▶ [Testo del documento]:
————————

C’è, infatti, una “questione mediterranea” dentro la costruzione dell’Unione Europea che la crisi finanziaria ha fatto scoppiare, ma che covava da tempo. Malgrado i fondi comunitari per la coesione territoriale, il divario – in termini di produttività , valore aggiunto, reddito pro-capite, ecc – tra i paesi dell’Europa meridionale e quelli del centro-nord Europa ha iniziato a crescere con l’avvento dell’euro. La moneta unica ha impedito ai paesi più deboli dell’Eurozona di usare la svalutazione competitiva delle valute nazionali, avvantaggiando i paesi con una industria tecnologicamente più avanzata, a partire dalla Germania. C’è poi un secondo handicap, meno conosciuto e valutato. Negli ultimi venti anni, a partire dalla caduta del muro di Berlino, la politica di allargamento della Ue è andata nettamente in direzione dell’est Europa, favorendo l’espansione delle economie del centro-nord Europa (Germania in primis), e tagliando fuori in gran parte i paesi del Sud Europa. In termini di scambi economici e culturali, e soprattutto politici, l’Ue ha abbandonato ogni interesse manifestato in passato (chi si ricorda più del meeting di Barcellona del 1995) verso i paesi della sponda sud-est del Mediterraneo. I popoli del Mediterraneo sono ormai visti da Bruxelles o come un pericolo per la “sicurezza” (leggi: i migranti extracomunitari) o come un pericolo per la stabilità monetaria (leggi: i popoli del sud-Europa) in quanto sfaccendati e spreconi.

————————

▶ [Dati forniti]:

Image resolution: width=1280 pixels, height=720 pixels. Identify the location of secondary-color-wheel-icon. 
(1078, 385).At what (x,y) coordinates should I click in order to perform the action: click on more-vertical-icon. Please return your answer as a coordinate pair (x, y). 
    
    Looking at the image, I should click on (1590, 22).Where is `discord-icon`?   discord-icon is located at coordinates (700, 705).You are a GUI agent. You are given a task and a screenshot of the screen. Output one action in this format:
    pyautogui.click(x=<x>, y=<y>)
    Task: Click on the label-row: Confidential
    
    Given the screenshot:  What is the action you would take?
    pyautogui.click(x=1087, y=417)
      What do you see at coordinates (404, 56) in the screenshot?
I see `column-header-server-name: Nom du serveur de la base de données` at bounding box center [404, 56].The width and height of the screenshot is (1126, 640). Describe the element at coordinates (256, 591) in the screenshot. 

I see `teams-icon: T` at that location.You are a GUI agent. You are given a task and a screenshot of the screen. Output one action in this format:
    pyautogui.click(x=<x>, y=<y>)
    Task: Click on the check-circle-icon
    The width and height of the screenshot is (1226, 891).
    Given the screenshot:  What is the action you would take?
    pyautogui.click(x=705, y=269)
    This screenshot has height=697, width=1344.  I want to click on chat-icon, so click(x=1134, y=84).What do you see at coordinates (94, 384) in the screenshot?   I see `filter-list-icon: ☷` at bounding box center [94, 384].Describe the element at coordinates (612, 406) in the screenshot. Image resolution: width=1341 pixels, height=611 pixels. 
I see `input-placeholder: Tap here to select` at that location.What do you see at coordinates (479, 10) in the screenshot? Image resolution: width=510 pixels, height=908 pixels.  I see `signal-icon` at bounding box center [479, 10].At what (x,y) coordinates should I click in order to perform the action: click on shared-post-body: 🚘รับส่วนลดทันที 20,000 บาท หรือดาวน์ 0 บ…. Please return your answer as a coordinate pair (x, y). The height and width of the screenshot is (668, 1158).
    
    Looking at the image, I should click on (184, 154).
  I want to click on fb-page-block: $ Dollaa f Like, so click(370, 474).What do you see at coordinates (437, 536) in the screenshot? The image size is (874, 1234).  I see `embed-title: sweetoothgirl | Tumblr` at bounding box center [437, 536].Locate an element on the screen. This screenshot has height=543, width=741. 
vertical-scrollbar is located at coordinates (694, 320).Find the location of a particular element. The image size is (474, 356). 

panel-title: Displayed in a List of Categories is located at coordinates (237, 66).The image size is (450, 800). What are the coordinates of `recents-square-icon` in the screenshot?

————————

▶ [Consegne]:
a) Nel testo sulla questione mediterranea, quale incontro del 1995 viene ricordato come segno dell'interesse passato dell'Ue verso la sponda sud-est del Mediterraneo?
b) Scrivi, per favore, il seguito del testo sulla questione mediterranea nell'Unione Europea, riprendendo dopo la sua ultima frase.
I dati provengono da un'altra fonte.

▶ [Risposte scritte]:
a) Il meeting di Barcellona del 1995.

b)
S’impone pertanto una riflessione politica sul futuro della Ue, dell’eurozona e dei paesi del Mediterraneo. C’è chi, come Bruno Amoroso nel suo ultimo saggio, propone di tradurre con due monete l’Europa a due velocità : un Euro A per i paesi dell’area scandinavo-tedesca ed un Euro B per i paesi del sud Europa. C’è invece chi, come una parte delle forze politiche (soprattutto di destra estrema) dei paesi del sud-Europa, propone di uscire semplicemente dall’euro e tornare alla valuta nazionale. C’è infine chi, compreso il sottoscritto, pensa che bisogna rinsaldare i legami sociali e politici tra i Piigs ed andare insieme a sedersi a Bruxelles per rinegoziare/ristrutturare il debito pubblico. In caso contrario, uscire tutti insieme dall’Eurozona e avviare da subito la costruzione di un’area economica Euro-Mediterranea, coinvolgendo i paesi della sponda sud-est, a cominciare dalla Turchia tenuta fuori, stupidamente, dall’Unione Europea. Ma non è solo una questione economica, c’è la necessità di rompere il muro che divide il fondamentalismo islamico da quello occidentale, di creare una grande area euro-mediterranea, un’area di pace e cooperazione reale in cui tutta le persone, e non solo le merci, possano spostarsi liberamente, un’area con al centro e nel cuore la “Gerusalemme liberata” dall’occupazione israeliana. Un’utopia? Certo, finché si resterà legati e schiavi del debito pubblico, che qualcuno ha il coraggio di chiamare “debito sovrano”!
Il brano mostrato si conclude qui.